======== EXTRACTED MATERIAL
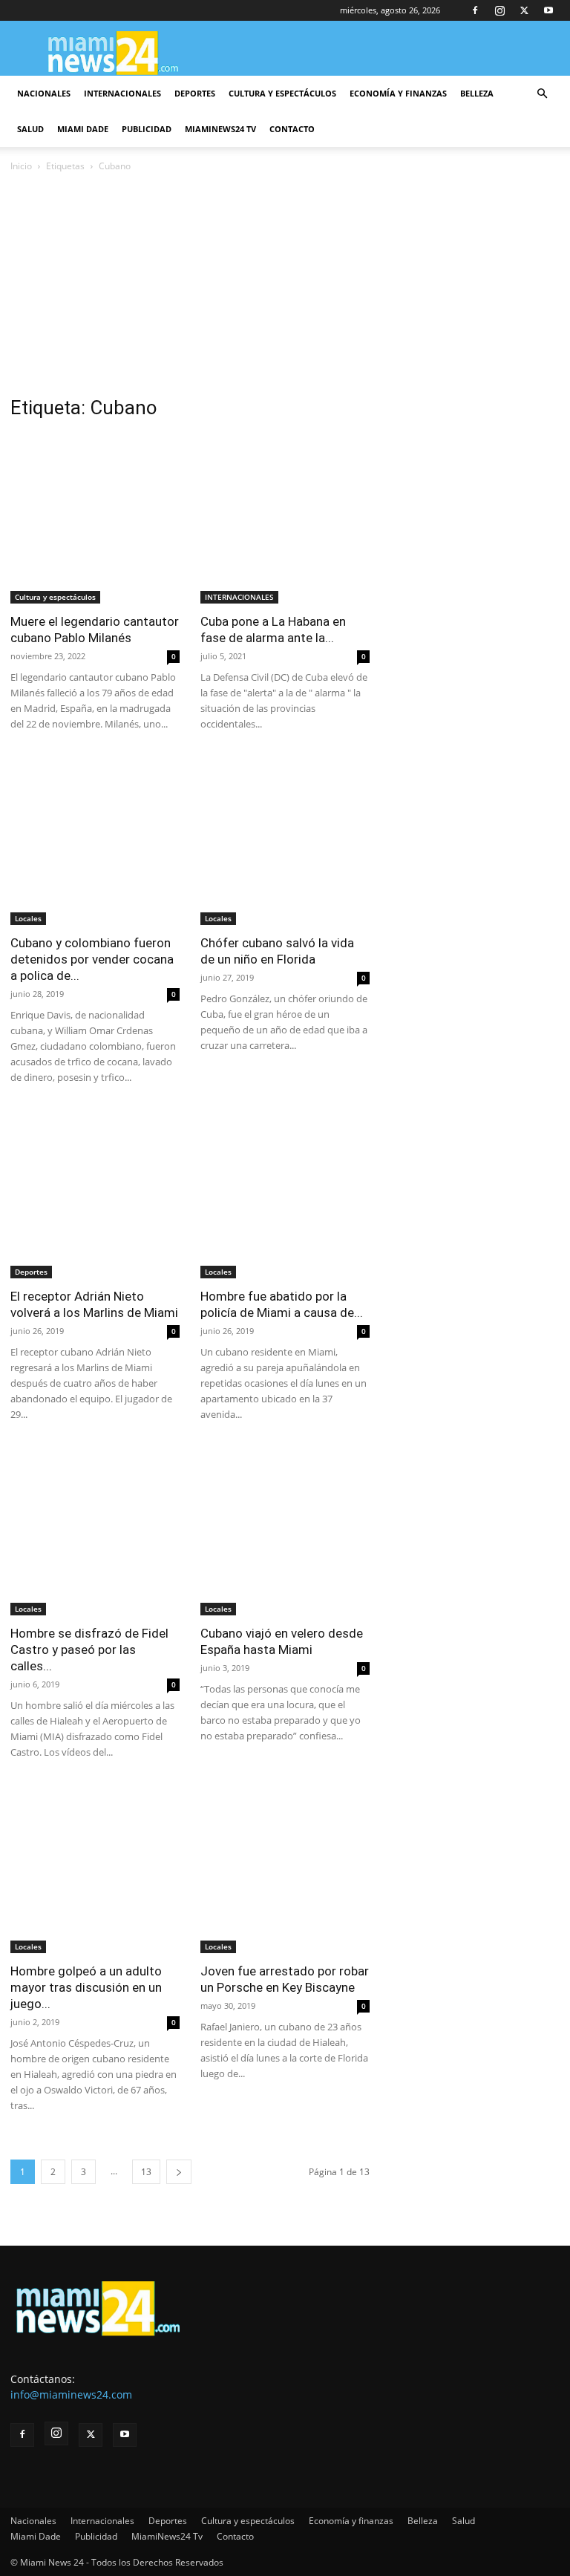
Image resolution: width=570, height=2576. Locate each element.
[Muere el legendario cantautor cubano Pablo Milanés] (95, 519)
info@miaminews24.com (71, 2394)
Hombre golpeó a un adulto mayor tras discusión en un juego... (86, 1987)
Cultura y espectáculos (282, 93)
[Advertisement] (285, 286)
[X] (524, 10)
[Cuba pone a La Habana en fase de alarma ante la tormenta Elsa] (285, 519)
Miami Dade (82, 128)
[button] (542, 94)
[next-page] (178, 2172)
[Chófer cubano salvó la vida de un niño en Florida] (285, 840)
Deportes (194, 93)
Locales (28, 918)
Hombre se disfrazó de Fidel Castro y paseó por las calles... (89, 1649)
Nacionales (44, 93)
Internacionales (122, 93)
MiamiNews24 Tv (220, 128)
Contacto (292, 128)
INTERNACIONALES (239, 597)
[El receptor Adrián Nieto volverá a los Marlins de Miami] (95, 1193)
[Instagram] (499, 10)
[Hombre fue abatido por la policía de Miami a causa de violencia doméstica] (285, 1193)
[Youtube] (548, 10)
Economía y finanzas (398, 93)
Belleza (477, 93)
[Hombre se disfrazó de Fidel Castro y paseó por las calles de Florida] (95, 1530)
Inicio (21, 166)
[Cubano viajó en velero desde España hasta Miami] (285, 1530)
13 (146, 2171)
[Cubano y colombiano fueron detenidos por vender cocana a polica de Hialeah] (95, 840)
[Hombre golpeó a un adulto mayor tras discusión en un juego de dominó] (95, 1868)
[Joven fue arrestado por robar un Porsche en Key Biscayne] (285, 1868)
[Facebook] (475, 10)
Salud (30, 128)
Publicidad (146, 128)
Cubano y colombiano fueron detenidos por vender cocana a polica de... (92, 959)
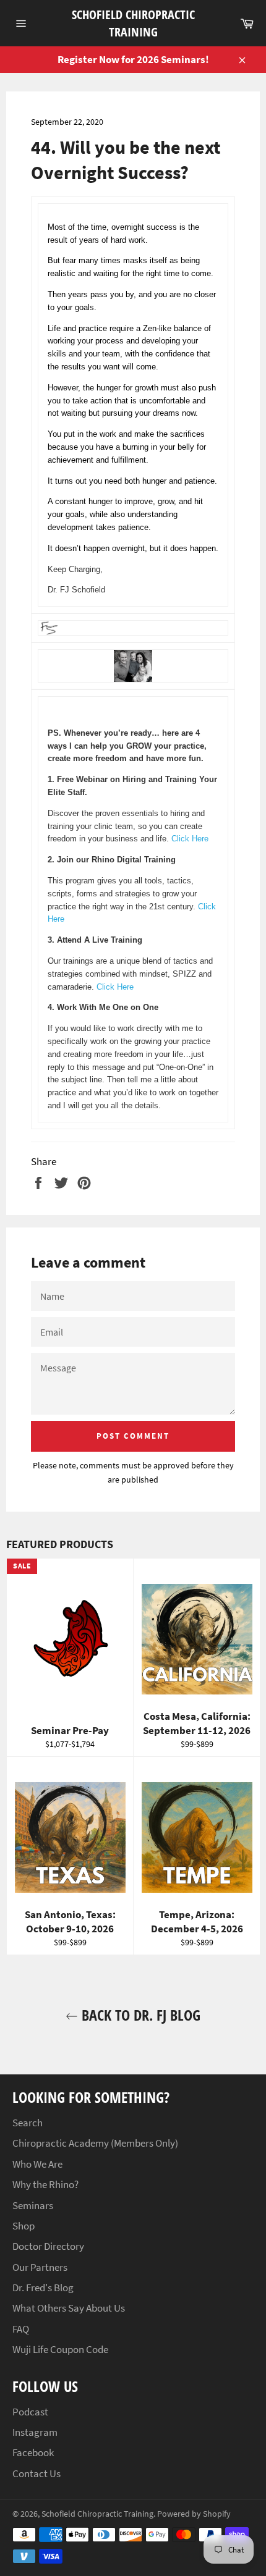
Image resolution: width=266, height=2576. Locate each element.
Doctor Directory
================
**ACTIVITY**
All that is wanted is the run of lines from the start of the material through the line that holds "13 (146, 2171)", retyped exactly, with no pictures.

**TASK ANSWER**
Image resolution: width=570, height=2576. Locate each element.
[Muere el legendario cantautor cubano Pablo Milanés] (95, 519)
info@miaminews24.com (71, 2394)
Hombre golpeó a un adulto mayor tras discusión en un juego... (86, 1987)
Cultura y espectáculos (282, 93)
[Advertisement] (285, 286)
[X] (524, 10)
[Cuba pone a La Habana en fase de alarma ante la tormenta Elsa] (285, 519)
Miami Dade (82, 128)
[button] (542, 94)
[next-page] (178, 2172)
[Chófer cubano salvó la vida de un niño en Florida] (285, 840)
Deportes (194, 93)
Locales (28, 918)
Hombre se disfrazó de Fidel Castro y paseó por las calles... (89, 1649)
Nacionales (44, 93)
Internacionales (122, 93)
MiamiNews24 Tv (220, 128)
Contacto (292, 128)
INTERNACIONALES (239, 597)
[El receptor Adrián Nieto volverá a los Marlins de Miami] (95, 1193)
[Instagram] (499, 10)
[Hombre fue abatido por la policía de Miami a causa de violencia doméstica] (285, 1193)
[Youtube] (548, 10)
Economía y finanzas (398, 93)
Belleza (477, 93)
[Hombre se disfrazó de Fidel Castro y paseó por las calles de Florida] (95, 1530)
Inicio (21, 166)
[Cubano viajó en velero desde España hasta Miami] (285, 1530)
13 (146, 2171)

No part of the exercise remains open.